My family was strictly family style, piling the food on plates and passing it around the table rooming-house style. It was a bit of a free for all, but I understand my mother’s thinking: who would want to plate nine dishes every night?
We had a strict dinner hour that began at 6, and you were expected to show up every night. If my father was running late, he’d call my mother and tell her to start dinner without him, but he tried to make it home most nights.
This is in stark contrast to my own dinner hour, which has fallen victim to sports schedules, CCD, bar association meetings, tennis clinics, softball games, dog training classes and bowling outings over the years.
I’m a mom who cooks every night and relishes the thought of family dinners, yet feels lucky if we all sit down for a meal twice a week. We’re one of those American families who’s skipping the all-important dinner meal together, though I wish we could pull it off more often.
When I asked my son if he planned to join us for a homemade meal of lasagna last week, he responded: “I’m eating dinner, but I don’t know when it will be. This is my night to go bowling. I thought you realized that by now.”
I’ve decided that family meals must be made a priority, much like attending Sunday Mass, walking the dog or visiting elderly relatives. Left to chance, it’s just too easy for the dinner hour to disappear. Studies show that families who eat dinner together produce happier, more productive kids.
According to the Family Dinner Project:
Recent studies link regular family meals with the kinds of behaviors that parents want for their children: higher grade-point averages, resilience and self-esteem. Additionally, family meals are linked to lower rates of substance abuse, teen pregnancy, eating disorders and depression. We also believe in the power of family dinners to nourish ethical thinking.
Family meals don’t just happen like they did in the old days.
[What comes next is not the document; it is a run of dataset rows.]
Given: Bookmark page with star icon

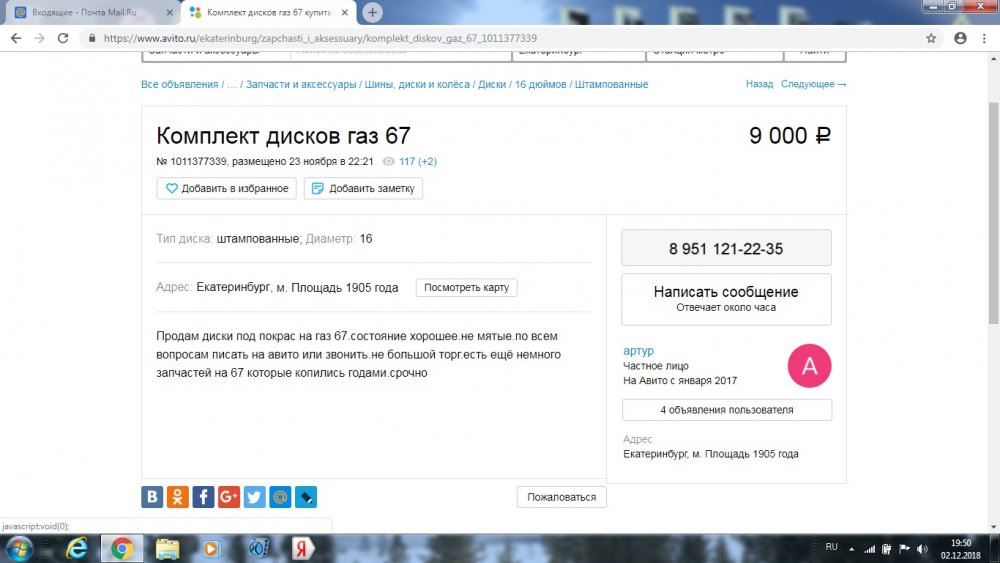Looking at the screenshot, I should point(930,38).
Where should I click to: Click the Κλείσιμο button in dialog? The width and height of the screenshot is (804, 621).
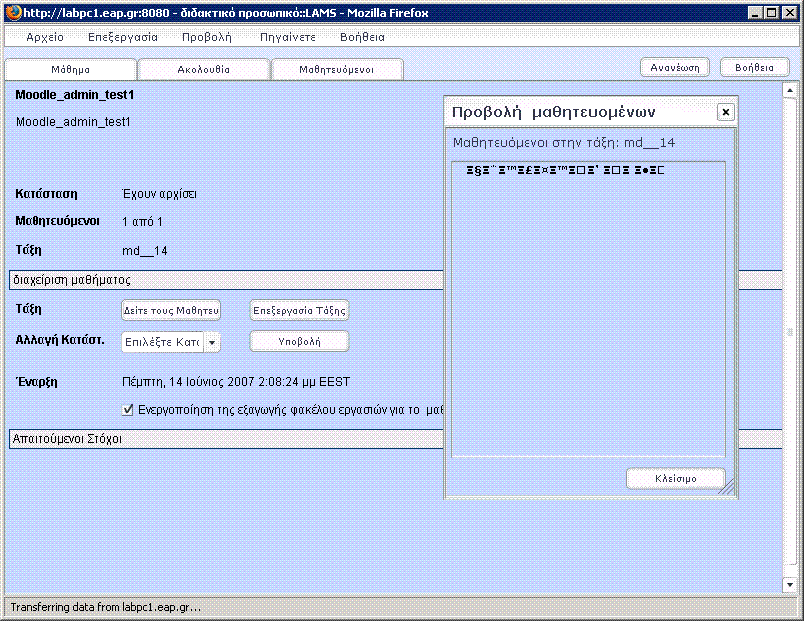click(675, 478)
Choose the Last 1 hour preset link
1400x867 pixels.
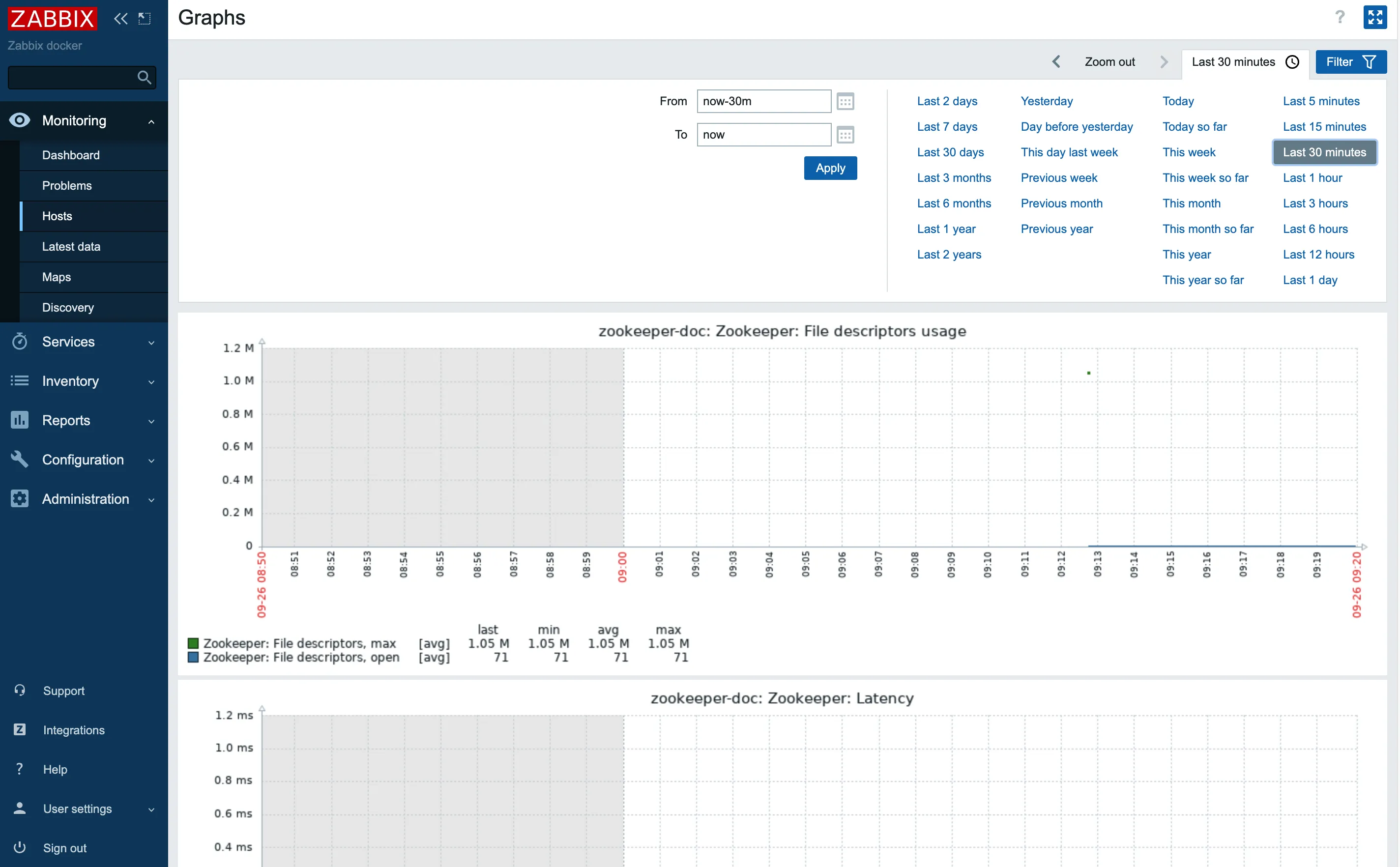coord(1312,178)
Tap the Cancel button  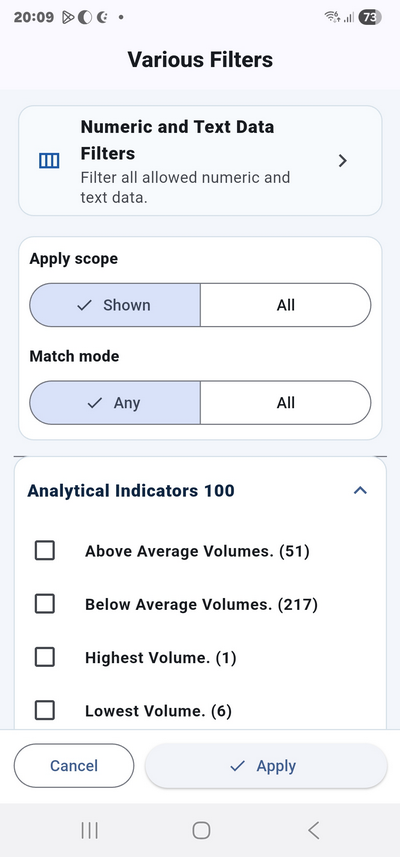74,766
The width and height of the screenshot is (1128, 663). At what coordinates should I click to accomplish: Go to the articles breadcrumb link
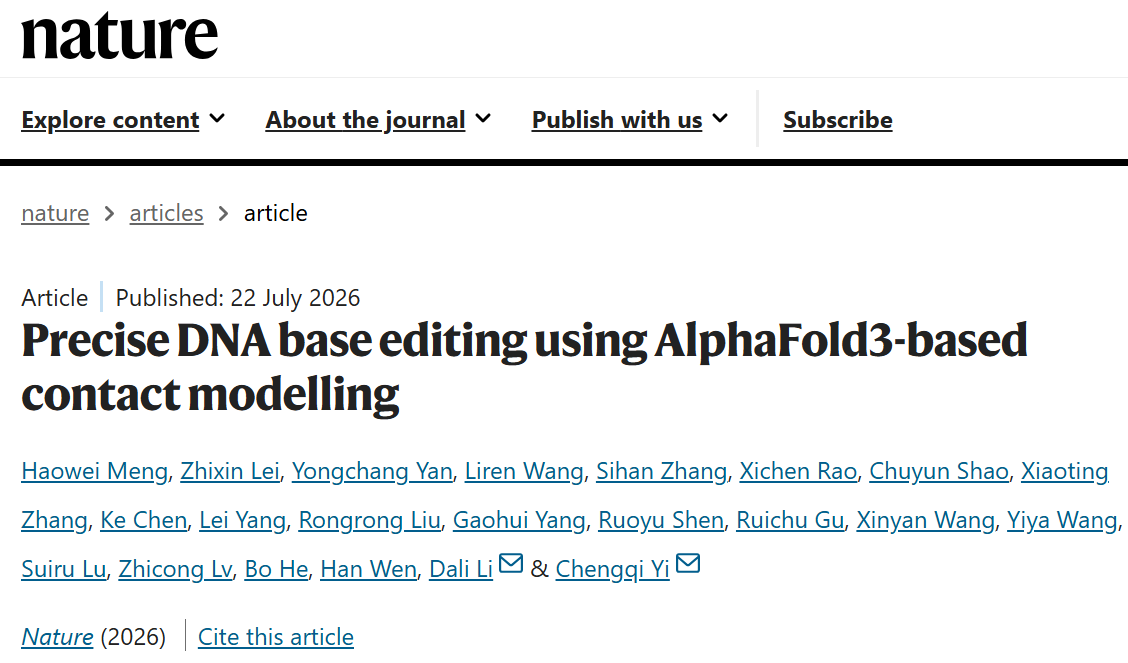[x=166, y=213]
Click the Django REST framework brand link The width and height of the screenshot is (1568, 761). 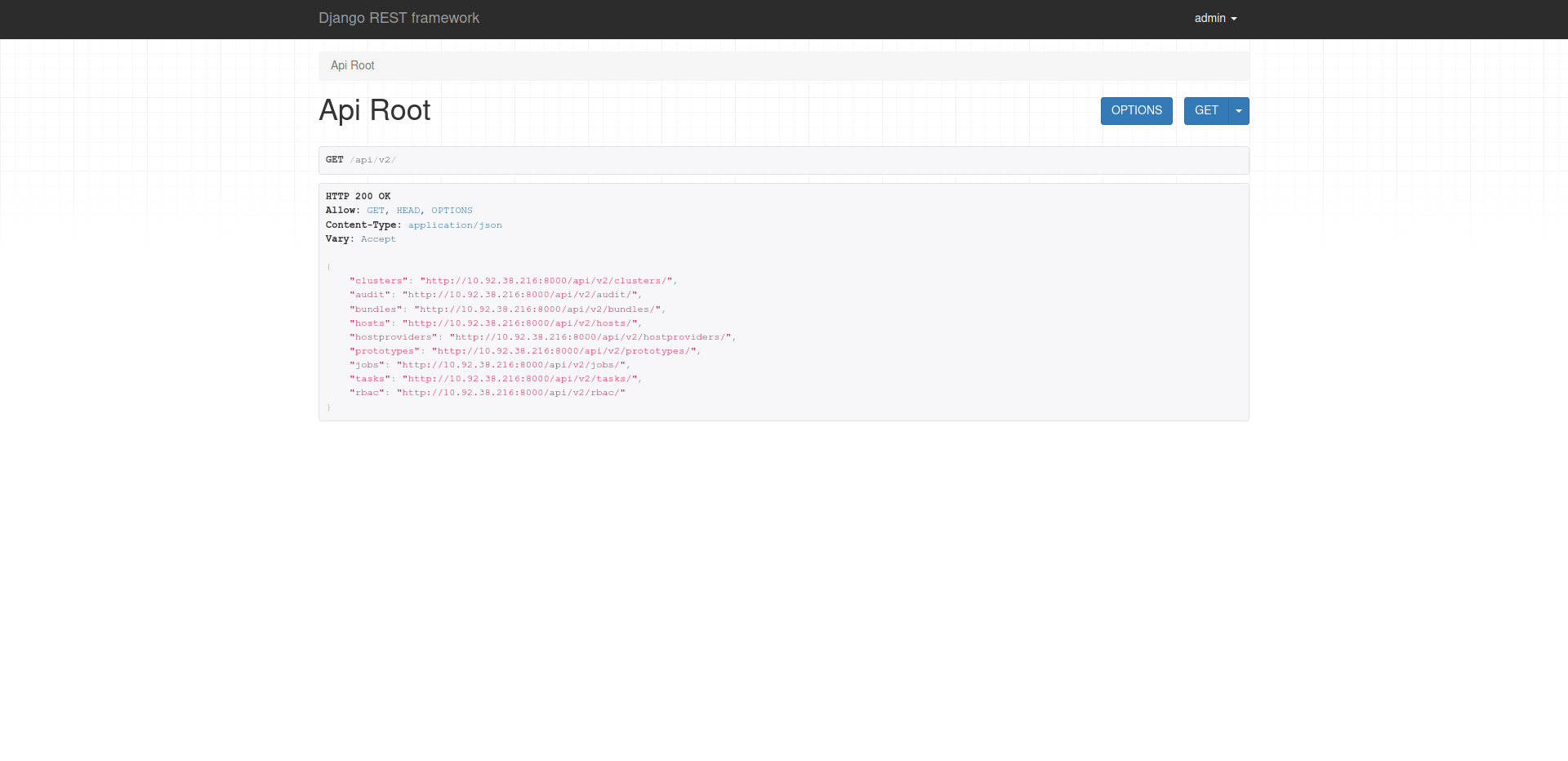point(399,18)
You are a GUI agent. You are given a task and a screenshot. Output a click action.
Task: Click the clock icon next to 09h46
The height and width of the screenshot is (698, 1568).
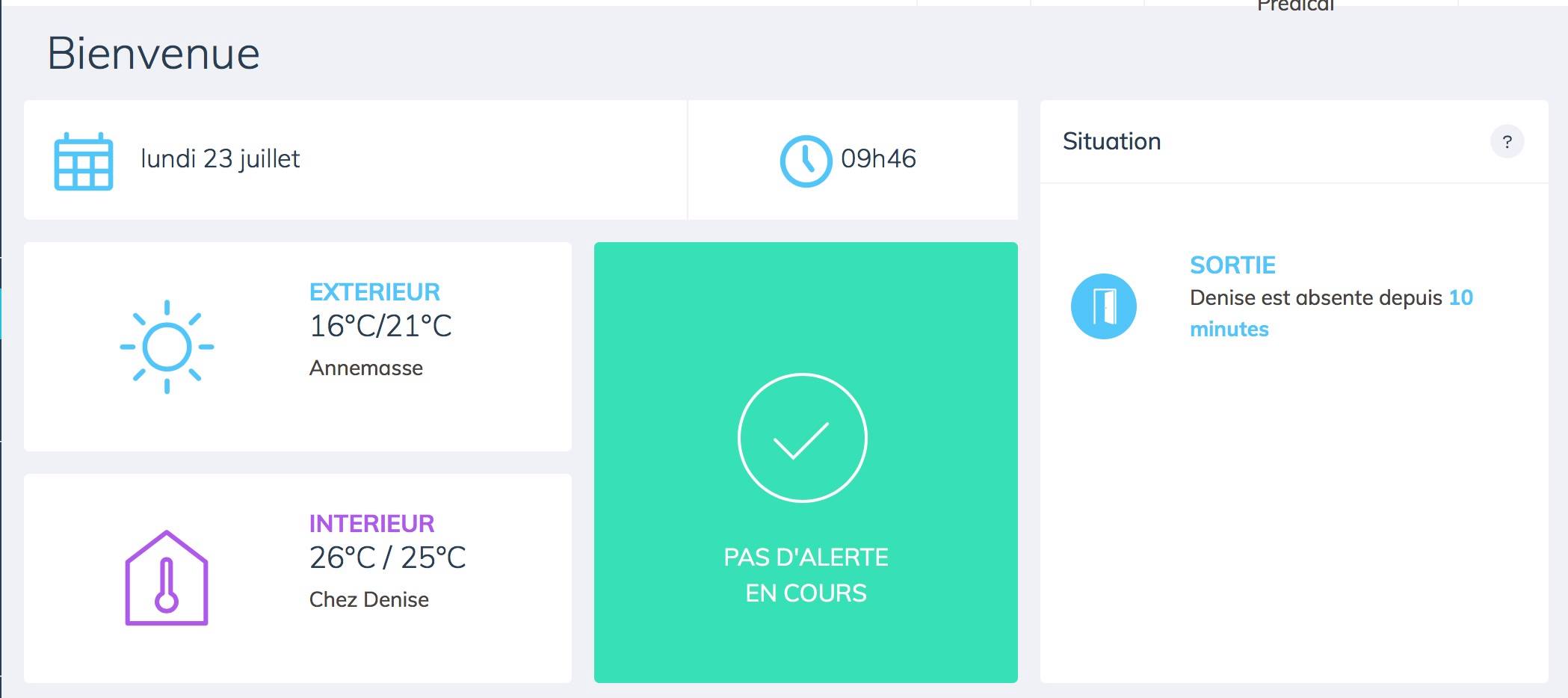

On any given day at 6 p.m., my daughter is beginning cross country practice and my husband is at the Y, so I must make it a priority if I expect to break bread with my family more often.
Dinner is very important to me, perhaps because it was such an intricate part of my life growing up. My dad cared so much about the dinner hour that he took time out to call my mom to say he’d be late.
Having dinner with the family was a priority, a time to catch up on the day’s events and rehash the headlines. Something is missing without that touchstone, though I know a lot of families struggle with the same problem.
So I’m setting a dinner hour at 7:30 this summer and hope it will be honored. I don’t have high hopes, but I’m trying. And if someone can’t make it, I expect a phone call.